Geleneksel Yerli Yaşamı
Avustralya Yerlileri'nin tenleri koyu, saçları siyah ya da kahverengidir. Ama saç rengi ve yüz çizgilerinde bölgeden bölgeye değişen farklılıklar da vardır.Odunları birbirine sürterek yaktıkları ateşin kızgın küllerinde yemeklerini pişirirlerdi. Yiyeceklerini geniş alanlardan toplayan her Yerli grubu ya da kabilesi, kendi bölgesinin sınırları ağaç, kaya, pinar gibi doğal oğelerle belirlerdi.
Gereç ve Silahlar
Haberleşme çubuğu Avustralya Yerlileri' nin çok çarpıcı bir buluşuydu.
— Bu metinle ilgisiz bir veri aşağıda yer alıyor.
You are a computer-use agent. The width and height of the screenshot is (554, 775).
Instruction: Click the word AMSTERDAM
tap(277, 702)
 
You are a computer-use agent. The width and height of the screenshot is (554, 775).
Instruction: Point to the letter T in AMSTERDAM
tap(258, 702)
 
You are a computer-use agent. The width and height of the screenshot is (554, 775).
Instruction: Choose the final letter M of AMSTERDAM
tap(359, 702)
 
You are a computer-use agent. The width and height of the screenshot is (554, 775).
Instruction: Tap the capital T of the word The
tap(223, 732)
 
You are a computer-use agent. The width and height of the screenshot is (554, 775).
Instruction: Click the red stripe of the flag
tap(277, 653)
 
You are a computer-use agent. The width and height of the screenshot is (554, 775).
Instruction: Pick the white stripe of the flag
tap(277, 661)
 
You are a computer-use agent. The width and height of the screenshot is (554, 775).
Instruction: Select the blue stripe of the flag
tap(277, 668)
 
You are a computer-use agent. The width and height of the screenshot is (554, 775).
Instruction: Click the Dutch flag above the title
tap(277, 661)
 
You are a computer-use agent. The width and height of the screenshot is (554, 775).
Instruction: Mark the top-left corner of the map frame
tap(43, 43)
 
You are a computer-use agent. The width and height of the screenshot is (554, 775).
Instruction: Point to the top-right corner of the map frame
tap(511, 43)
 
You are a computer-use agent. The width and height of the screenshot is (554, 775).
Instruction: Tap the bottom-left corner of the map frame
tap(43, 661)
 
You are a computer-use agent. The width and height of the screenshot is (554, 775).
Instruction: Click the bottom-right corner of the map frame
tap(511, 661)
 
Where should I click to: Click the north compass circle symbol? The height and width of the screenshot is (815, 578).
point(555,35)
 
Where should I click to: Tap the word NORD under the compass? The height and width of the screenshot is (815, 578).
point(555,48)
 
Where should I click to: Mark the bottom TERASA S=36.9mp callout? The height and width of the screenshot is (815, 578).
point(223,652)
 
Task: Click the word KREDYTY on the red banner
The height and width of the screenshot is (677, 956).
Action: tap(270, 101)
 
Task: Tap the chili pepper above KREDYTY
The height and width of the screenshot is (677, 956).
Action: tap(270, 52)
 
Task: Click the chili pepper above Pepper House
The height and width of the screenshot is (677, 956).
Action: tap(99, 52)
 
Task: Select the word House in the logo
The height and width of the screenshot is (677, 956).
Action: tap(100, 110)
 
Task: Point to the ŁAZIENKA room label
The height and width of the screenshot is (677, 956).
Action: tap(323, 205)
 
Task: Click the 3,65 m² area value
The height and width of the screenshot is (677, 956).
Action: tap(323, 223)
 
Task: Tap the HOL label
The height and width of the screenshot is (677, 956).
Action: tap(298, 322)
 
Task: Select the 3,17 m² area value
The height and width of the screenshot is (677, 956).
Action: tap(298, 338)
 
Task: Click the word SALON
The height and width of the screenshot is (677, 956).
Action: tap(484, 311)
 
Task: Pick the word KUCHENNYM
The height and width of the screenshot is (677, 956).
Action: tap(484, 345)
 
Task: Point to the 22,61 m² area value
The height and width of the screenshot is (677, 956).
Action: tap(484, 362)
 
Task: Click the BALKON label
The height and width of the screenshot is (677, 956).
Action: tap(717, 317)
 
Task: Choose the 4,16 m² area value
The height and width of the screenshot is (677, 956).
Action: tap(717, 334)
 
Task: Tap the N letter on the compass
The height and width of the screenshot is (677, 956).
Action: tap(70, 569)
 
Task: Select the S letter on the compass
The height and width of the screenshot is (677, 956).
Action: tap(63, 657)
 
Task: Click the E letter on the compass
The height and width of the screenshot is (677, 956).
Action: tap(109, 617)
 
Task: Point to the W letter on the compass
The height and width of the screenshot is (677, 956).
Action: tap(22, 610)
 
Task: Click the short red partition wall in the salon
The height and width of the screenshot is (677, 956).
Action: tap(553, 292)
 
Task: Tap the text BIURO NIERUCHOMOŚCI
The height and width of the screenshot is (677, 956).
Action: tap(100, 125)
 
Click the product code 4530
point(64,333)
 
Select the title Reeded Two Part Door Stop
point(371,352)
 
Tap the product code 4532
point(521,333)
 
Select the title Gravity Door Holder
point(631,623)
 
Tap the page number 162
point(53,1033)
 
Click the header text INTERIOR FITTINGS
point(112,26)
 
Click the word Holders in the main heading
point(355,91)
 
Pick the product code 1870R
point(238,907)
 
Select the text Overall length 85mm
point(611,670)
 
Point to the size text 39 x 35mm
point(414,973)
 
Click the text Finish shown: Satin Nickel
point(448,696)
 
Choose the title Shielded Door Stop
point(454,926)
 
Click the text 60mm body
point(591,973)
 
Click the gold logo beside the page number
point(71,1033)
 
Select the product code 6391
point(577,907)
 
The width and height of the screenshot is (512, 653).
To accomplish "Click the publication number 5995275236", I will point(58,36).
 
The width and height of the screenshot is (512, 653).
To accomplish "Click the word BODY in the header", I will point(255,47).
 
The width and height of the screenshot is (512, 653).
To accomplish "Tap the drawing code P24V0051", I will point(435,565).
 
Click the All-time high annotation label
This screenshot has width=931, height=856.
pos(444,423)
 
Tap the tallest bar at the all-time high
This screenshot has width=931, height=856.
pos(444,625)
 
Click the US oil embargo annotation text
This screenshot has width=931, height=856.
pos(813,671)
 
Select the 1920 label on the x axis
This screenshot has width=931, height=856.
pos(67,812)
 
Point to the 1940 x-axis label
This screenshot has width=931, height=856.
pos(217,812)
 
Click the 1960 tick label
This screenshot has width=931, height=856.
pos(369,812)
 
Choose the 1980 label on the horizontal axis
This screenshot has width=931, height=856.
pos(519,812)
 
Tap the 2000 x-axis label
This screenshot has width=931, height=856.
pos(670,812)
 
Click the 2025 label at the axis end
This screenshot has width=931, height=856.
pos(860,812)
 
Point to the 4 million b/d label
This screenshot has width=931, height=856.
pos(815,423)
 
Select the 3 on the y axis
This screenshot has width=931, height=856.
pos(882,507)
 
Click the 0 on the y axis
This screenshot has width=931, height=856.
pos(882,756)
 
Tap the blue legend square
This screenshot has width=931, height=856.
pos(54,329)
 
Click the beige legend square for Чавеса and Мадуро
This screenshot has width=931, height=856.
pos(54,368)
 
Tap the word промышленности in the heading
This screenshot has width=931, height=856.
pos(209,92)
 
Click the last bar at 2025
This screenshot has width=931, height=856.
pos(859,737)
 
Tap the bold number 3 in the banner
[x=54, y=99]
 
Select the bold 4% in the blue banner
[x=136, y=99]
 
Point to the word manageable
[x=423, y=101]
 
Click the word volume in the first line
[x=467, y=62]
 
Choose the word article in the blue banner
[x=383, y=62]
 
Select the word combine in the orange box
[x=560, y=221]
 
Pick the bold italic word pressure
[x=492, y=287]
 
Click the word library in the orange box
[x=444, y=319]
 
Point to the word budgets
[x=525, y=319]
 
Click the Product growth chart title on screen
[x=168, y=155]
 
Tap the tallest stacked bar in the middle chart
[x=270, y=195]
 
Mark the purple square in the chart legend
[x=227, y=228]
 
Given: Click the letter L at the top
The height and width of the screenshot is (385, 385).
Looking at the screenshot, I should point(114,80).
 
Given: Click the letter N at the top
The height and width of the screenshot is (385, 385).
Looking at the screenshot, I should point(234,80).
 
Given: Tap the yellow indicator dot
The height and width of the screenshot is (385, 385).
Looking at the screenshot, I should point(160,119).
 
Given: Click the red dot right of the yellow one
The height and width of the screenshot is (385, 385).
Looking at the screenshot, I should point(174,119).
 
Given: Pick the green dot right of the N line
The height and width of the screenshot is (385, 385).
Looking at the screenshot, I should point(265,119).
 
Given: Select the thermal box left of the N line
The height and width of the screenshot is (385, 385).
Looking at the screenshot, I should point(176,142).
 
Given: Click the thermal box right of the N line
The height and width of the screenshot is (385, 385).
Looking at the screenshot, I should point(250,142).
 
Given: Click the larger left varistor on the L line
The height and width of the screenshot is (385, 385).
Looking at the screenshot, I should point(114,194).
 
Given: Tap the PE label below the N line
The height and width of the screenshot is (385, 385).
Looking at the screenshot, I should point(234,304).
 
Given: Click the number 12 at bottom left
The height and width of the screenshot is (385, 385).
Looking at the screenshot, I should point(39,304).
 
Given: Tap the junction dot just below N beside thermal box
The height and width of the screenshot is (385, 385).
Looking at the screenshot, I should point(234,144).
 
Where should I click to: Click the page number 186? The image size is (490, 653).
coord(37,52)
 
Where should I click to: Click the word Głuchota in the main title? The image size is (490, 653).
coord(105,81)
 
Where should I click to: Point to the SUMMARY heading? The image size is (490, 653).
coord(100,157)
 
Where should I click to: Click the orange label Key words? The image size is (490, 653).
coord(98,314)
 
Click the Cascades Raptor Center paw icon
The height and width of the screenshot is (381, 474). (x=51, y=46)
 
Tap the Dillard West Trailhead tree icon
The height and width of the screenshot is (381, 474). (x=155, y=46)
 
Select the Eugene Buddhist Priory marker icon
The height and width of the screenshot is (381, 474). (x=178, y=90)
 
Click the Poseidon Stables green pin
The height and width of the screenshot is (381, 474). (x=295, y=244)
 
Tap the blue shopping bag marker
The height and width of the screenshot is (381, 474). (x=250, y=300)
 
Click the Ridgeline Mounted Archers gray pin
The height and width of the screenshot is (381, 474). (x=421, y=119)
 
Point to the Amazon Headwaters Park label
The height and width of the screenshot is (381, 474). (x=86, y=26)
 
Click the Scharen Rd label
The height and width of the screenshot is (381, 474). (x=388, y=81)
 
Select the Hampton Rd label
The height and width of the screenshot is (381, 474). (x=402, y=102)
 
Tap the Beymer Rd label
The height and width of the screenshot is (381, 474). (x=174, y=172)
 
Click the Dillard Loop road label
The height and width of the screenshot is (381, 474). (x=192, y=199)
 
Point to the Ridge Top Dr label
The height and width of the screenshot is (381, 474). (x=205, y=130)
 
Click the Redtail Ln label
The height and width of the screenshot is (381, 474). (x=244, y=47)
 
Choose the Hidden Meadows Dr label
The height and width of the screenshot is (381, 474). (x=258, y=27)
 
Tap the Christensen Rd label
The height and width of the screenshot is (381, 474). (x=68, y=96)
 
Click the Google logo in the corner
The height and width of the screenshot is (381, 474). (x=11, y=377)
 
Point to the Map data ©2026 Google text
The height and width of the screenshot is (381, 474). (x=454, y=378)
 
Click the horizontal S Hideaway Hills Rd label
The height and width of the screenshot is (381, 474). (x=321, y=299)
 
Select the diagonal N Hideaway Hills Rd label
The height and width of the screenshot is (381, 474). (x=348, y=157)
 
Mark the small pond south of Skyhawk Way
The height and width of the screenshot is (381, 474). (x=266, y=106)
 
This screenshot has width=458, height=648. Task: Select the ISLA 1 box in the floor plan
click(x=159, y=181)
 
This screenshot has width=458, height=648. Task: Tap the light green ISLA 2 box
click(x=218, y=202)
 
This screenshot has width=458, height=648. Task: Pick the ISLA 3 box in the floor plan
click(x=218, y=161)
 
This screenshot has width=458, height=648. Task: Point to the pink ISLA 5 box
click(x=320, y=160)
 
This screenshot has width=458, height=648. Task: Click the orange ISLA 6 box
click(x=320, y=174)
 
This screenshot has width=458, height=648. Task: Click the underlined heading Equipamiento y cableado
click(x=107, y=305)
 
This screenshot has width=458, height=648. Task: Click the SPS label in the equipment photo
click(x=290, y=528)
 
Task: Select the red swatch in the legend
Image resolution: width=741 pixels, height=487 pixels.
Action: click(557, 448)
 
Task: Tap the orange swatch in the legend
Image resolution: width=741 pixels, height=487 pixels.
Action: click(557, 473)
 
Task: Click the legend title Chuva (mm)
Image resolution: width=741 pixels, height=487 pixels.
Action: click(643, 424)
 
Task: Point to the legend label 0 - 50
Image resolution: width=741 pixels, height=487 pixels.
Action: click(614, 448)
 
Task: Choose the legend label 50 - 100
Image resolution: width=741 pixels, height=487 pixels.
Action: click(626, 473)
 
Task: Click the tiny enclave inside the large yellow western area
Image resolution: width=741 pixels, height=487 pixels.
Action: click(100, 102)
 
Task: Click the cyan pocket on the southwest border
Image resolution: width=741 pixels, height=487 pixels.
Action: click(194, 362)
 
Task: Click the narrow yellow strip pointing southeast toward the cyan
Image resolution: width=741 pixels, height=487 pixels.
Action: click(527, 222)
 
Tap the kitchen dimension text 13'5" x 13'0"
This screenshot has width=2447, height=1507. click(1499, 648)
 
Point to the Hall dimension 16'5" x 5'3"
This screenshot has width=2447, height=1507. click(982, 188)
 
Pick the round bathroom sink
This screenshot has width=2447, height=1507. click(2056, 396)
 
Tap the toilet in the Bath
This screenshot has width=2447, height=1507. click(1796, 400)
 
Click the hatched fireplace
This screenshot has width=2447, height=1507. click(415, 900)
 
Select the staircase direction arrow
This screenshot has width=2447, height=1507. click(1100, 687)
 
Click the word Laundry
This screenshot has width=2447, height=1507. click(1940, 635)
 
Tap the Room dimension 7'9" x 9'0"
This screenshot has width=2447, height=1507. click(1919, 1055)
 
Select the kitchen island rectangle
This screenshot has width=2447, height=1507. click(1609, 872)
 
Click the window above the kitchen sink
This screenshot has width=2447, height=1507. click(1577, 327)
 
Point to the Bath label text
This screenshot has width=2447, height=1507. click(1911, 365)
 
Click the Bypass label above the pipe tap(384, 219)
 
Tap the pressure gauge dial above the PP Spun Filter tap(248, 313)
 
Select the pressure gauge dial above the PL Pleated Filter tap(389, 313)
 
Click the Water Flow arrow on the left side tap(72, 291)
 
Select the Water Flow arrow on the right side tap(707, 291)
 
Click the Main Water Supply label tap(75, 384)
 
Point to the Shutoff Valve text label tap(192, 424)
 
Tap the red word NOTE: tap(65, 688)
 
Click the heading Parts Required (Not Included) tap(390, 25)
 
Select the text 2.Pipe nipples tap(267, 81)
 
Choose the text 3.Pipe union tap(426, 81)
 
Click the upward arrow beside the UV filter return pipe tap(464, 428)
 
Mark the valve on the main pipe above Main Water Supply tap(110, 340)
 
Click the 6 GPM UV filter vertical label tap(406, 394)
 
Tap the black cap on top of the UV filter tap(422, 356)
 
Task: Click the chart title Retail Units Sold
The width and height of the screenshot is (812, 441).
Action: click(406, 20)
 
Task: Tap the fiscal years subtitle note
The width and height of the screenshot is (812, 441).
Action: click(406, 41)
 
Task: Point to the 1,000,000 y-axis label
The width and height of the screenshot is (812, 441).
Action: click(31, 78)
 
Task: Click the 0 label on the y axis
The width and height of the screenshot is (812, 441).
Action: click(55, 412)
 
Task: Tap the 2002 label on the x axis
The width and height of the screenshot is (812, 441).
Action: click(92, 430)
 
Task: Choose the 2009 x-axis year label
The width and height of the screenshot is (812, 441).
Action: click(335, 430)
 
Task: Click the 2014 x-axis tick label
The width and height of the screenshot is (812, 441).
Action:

Üzerine çentikler ve çizgiler oyulmuş olan bu sopayı bir haberci, kabileler arasında iletişim kurmak amacıyla taşırdı. Sopanın üzerindeki işaretler haberin ayrıntılarıyla ilgiliydi ve haberin doğru olarak ulaştığından emin olmaya yarıyordu. Bu çubuklar her zaman ortak bir dile sahip olmayan ya da düşman kabileler arasindaki iletişimi kolaylaştırırdı. (Bazı uzmanlar Avustralya'da, Yerli kabilelerin sayısı kadar, yüzlerce değişik dil olduğunu belirtir. )
Avrupalılar'ın gelmesiyle Yerliler, çeşitli işlenmiş maddeler ve araçlar kullanmaya başladılar. Artık tüfeklerle avlanıyor, takma motorlu tekneler, naylon ağlar kullanarak balık tutuyorlardı. Oysa eskiden ağaçtan oyulmuş ya da agaç, kabuğundan yapılmış kanolar ve sallarda, deniz kabuğundan ya da taştan yaptıkları kancalarla ve tuzaklar kurarak balık avlarlardı.
Aborijinlerde Din
Avustralya kıtasında Avrupalılar gelmeden önce farklı dillere sahip pek çok kabile barındığı için tek bir kültürden ziyade birbirleriyle benzerlikleri de olan farklı kültürlerden bahsedilebilir. Pek çok büyük ve birbirlerinden farklı grupların kendi kültürleri, inanç yapıları ve dilleri bulunmaktadır. Bu kültürler zaman içinde birbirleriyle az veya çok çakışmışlardır.Avustralya yerlilerinin toprağa saygı ve Düşzamanı inancı üzerine kurulu şifahi gelenekleri ve manevi erdemleri bulunmaktaydı. Rüyalar, düşler hem yaradılışın antik zamanı hem de günümüz gerçeğini ifade etmektedir.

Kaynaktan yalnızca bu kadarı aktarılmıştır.